My father is here. My boss, and family friend, Mr Warren is here. Other people from my work are here. Snazzles is gone. We are in a small office building, surrounded by fields containing numerous electricity terminal stations. I can hear explosions. "It's thunder," says patermunkey. But it's not. Electricity stations are infrastructure targets in any War. I can see planes in the distance, and bombs falling from their bellies. The furthest of the terminals disappear in belching flames and smoke. The ground rumbles. More planes swoop by, and the terminals in the middle distance explode. This is like waiting on the beach, watching the approach of a wave that will sweep you away.

Mr Warren is jovial. "Leanne will be shitting herself now," he jokes about his wife, who is at home, and knows that we are here. He is confident that only the terminals will be bombed, while the civilian building we are in will be safe. I am not so sure. The last remaining electricity terminal is only about 100 metres from the wall of windows through which we are watching. The planes swoop overhead. The bomb comes tumbling from their underside, like a giant, spiralling Nurofen capsule, falling in a straight line down towards the irregular metal structures of the terminal, just a stone's throw from where we stand.
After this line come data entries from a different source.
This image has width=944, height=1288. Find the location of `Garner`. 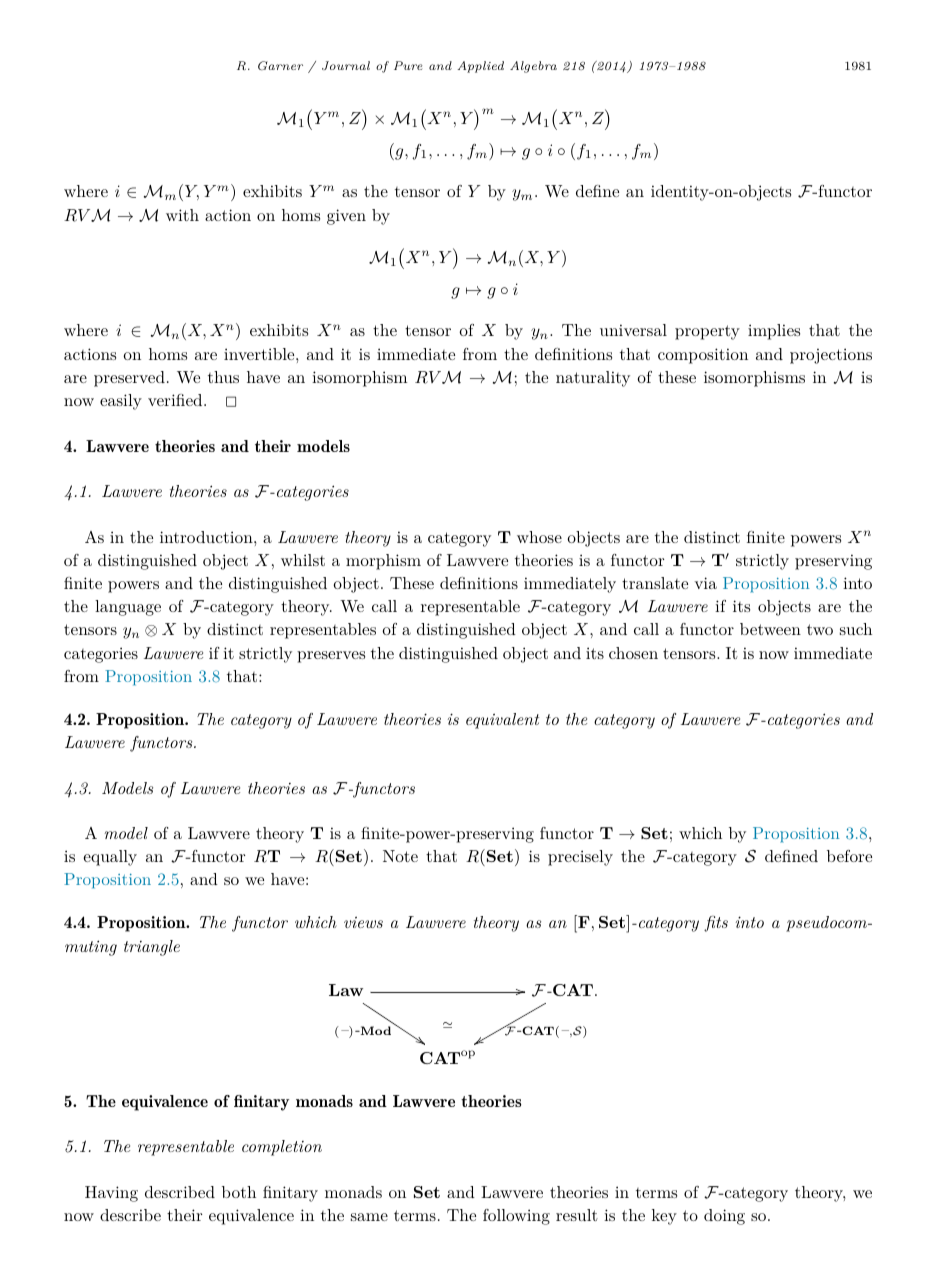

Garner is located at coordinates (280, 66).
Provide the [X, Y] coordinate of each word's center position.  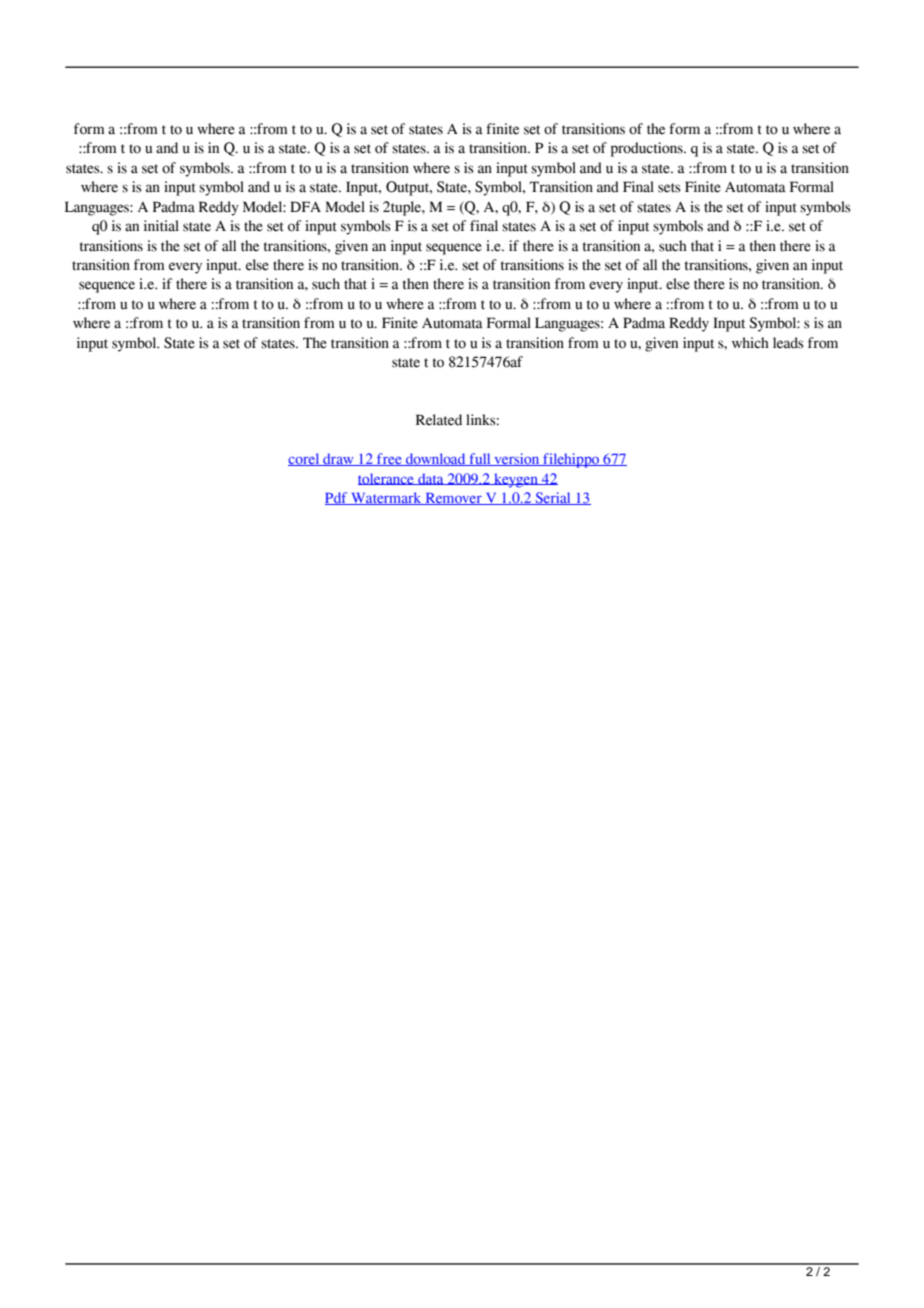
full [480, 459]
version [517, 459]
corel [305, 459]
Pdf [337, 498]
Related [439, 420]
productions [648, 149]
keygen [516, 480]
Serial [553, 498]
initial [161, 226]
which [750, 343]
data [431, 479]
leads [788, 343]
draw [338, 459]
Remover [453, 499]
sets [669, 188]
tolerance [387, 479]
"Get down!" shouts patermunkey. I am a step ahead of him. I am moving in real time, while the rest of the world lurches into ultra-slow-motion, like a Radiohead film clip. I am as far from the window as possible, in the foetal position, face down on the floor. I hear the bomb hit and explode. I feel the glass shatter and fly around me. The noise is incredible, and my eyes are closed. I do not know if the building will hold up. I do not know if there will be more bombs - a direct hit on this building. The noise continues, and I consciously relax my entire body, breathing deeply and gently. This might very well be the moment of my death, and there is nothing I can do about it. No use despairing or panicking, it is beyond my control - if this is the last feeling I will ever know, I want to know it with peaceful calm.

The noise dies away. I am still here. Covered in dust and smoke and shattered glass, but alive. Patermunkey is alive. My sister Cait is running around, scared but okay. My brother is dead. We lost him. My mother isn't here, but she's somewhere, and she's safe. I know this. The planes have left, for now. But the War will go on. Our stupid, short-sighted, conservative governments have condemned us to this fate. The corpse of my only brother lies somewhere among the ash and destruction. This meaningless hatred will claim us all, sooner or later.